* [WHAT THIS EXERCISE ASKS]
(a) Answer these questions using the book review below, giving each answer on its own line with the matching mark:
(i) What rating does the reviewer give the collection?
(ii) Which magazine genres does the reviewer name as ones tried?
(iii) Roughly what share of the reviewer's reading do Westerns represent?
(b) From the book review below, reproduce word for word the passage from "Where You Really" up to and including "the same genre.".

* [SELECTED TEXT]
****************************************

Where You Really Need a Gun and a Horse

West of Dodge: Frontier StoriesWest of Dodge: Frontier Stories by Louis L'Amour
My rating: 4 of 5 stars

This is my second book of Louis L'Amour short stories, and I enjoyed it just the same as the first. 4 stars.

These are stories written to entertain a reader. I like that. I thought for a long time that I didn't really like short stories because the type that tend to get included in magazines that I would try (science fiction, fantasy, and a few others) apparently tend toward the literary. I'd be looking for a beginning, middle, and end, and they'd have maybe one or two but not all three. Or they'd do any number of clever, stylistic things that didn't make for satisfying stories, IMO. Crucially, they just didn't feel like the books I enjoyed in the same genre.

L'Amour isn't like that; these stories are a lot like his novels. This is regular genre fiction, where the author gives you an entertaining story with one or two characters you can get interested in. You want to read for a few minutes before bed? These stories are perfect for that. You want to cheer for a kid trying to get ahead in a tough world? Or a grown man looking for a second chance? These are the stories. I don't think you even need to be very interested in the genre to like them. Westerns probably represent about 1% of my reading, but I like this.

****************************************

* [RECORDED DATA]
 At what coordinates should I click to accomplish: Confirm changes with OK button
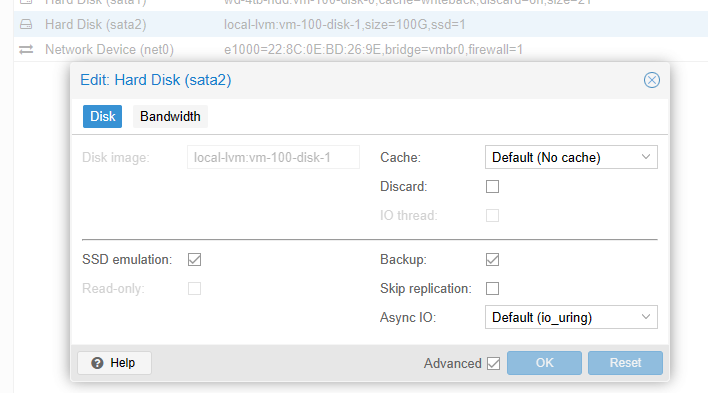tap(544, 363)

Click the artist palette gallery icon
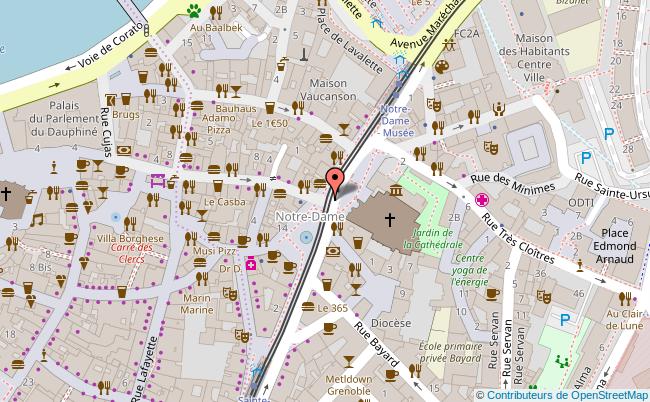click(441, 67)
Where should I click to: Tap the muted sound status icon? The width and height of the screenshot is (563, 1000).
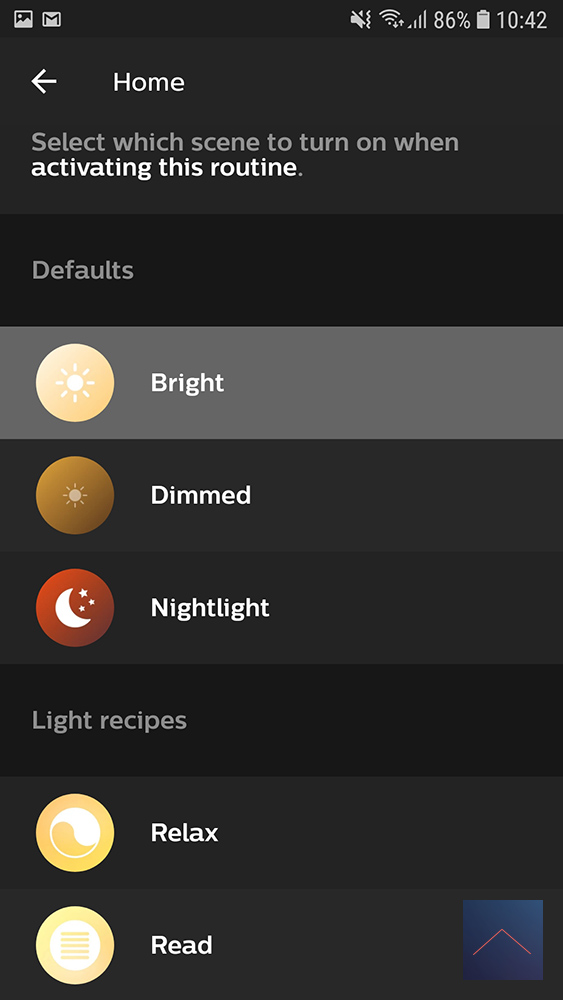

****************************************

* [OUTPUTS BY TASK]
(a)
(i) 4 of 5 stars
(ii) Science fiction and fantasy, plus a few others
(iii) About 1%

(b)
Where You Really Need a Gun and a Horse

West of Dodge: Frontier StoriesWest of Dodge: Frontier Stories by Louis L'Amour
My rating: 4 of 5 stars

This is my second book of Louis L'Amour short stories, and I enjoyed it just the same as the first. 4 stars.

These are stories written to entertain a reader. I like that. I thought for a long time that I didn't really like short stories because the type that tend to get included in magazines that I would try (science fiction, fantasy, and a few others) apparently tend toward the literary. I'd be looking for a beginning, middle, and end, and they'd have maybe one or two but not all three. Or they'd do any number of clever, stylistic things that didn't make for satisfying stories, IMO. Crucially, they just didn't feel like the books I enjoyed in the same genre.